A Acetilcolina Abre Canais Iônicos nas Membranas Pós-sinápticas:
Há receptores de acetilcolina na membrana da fibra muscular; são os canais iônicos controlados pela acetilcolina, e se localizam quase inteiramente próximos às aberturas das fendas subneurais, onde a acetilcolina é lançada no espaço sináptico.
· O complexo receptor de acetilcolina é composto por cinco subunidades proteicas, duas proteínas alfa e uma de cada uma das proteínas beta, delta e épsilon. Essas moléculas proteicas penetram por toda a extensão da membrana, situando-se lado a lado em círculo para formar o canal tubular que se mantém fechado até que duas moléculas de acetilcolina se liguem às duas subunidades proteicas alfa. Essa fixação provoca alteração conformacional que abre o canal. 
· O canal regulado pela acetilcolina é grande o suficiente para permitir que íons positivos importantes — sódio (Na+), potássio (K+) e cálcio (Ca++) – se movimentem facilmente pela abertura. Porém, íons negativos, tais como os íons cloreto, não passam pelo canal devido às fortes cargas negativas na abertura do canal que repelem esses íons negativos.
· O principal efeito da abertura dos canais controlados pela acetilcolina é permitir que grande número de íons sódio entre na fibra, levando com eles grande número de cargas positivas. Essa ação provoca alteração potencial local positiva, no lado interno da membrana da fibra muscular, chamado de potencial da placa motora. Por sua vez, esse potencial da placa motora inicia um potencial de ação que se propaga ao longo da membrana muscular, causando a contração muscular.
Destruição da Acetilcolina Liberada pela Acetilco-linesterase:
A acetilcolina é removida rapidamente por dois modos: (1) a maior parte da acetilcolina é destruída pela enzima aceticolinesterase e (2) uma pequena quantidade de acetilcolina se difunde para fora do espaço sináptico, e assim deixa de estar disponível para agir sobre a membrana da fibra muscular.
· A rápida remoção da acetilcolina evita a reexcitação continuada do músculo, depois que a fibra muscular se recuperou de seu potencial de ação inicial.
Potencial da Placa Motora e Excitação da Fibra Muscular Esquelética:
O influxo de íons sódio para a fibra muscular, quando os canais colinérgicos se abrem, causa variação do potencial elétrico no interior da fibra, no local da placa motora, para aumentar na direção positiva, por 50 a 75 milivolts, criando um potencial local chamado potencial da placa motora.
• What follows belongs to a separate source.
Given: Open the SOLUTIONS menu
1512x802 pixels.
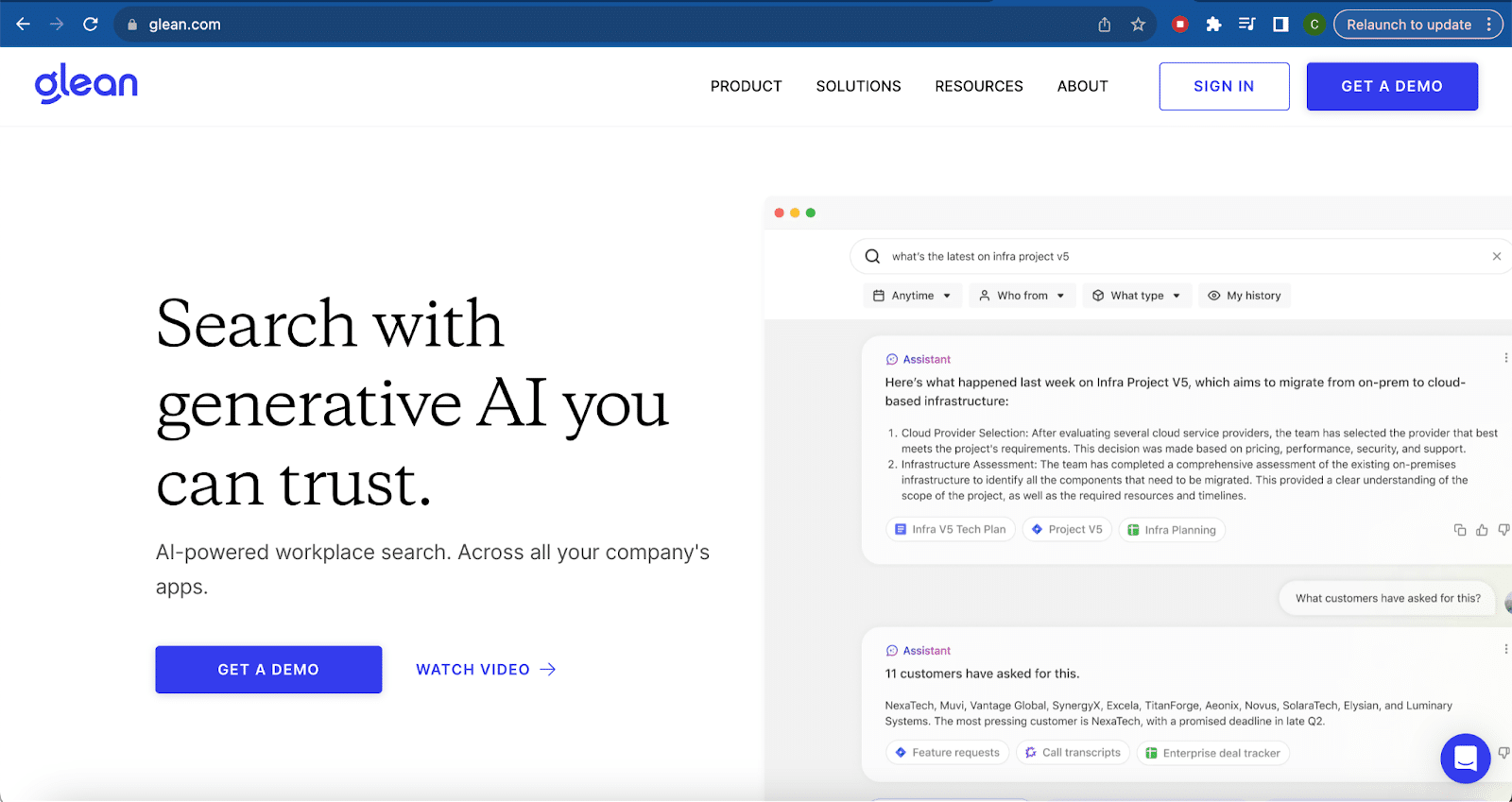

· A baixa amplitude do potencial da placa motora no ponto A foi causada por envenenamento da fibra muscular com curare, fármaco que bloqueia o efeito controlador da acetilcolina sobre os canais colinérgicos competindo pelos receptores da acetilcolina.
· A baixa amplitude do potencial da placa motora no ponto C resultou do efeito da toxina botulínica, veneno bacteriano que diminui a quantidade de acetilcolina liberada pelos terminais nervosos.
Fator de Segurança para a Transmissão na Junção Neuromuscular; Fadiga da Junção:
· Cada impulso provoca potencial da placa motora de amplitude três vezes maior que o necessário para estimular a fibra muscular, portanto, normalmente tem alto fator de segurança.
· No entanto, a estimulação da fibra nervosa com frequências maiores que 100 vezes por segundo, por vários minutos, muitas vezes diminui tanto o número de vesículas de acetilcolina que os impulsos não são mais transmitidos à fibra muscular (fadiga da junção neuromuscular).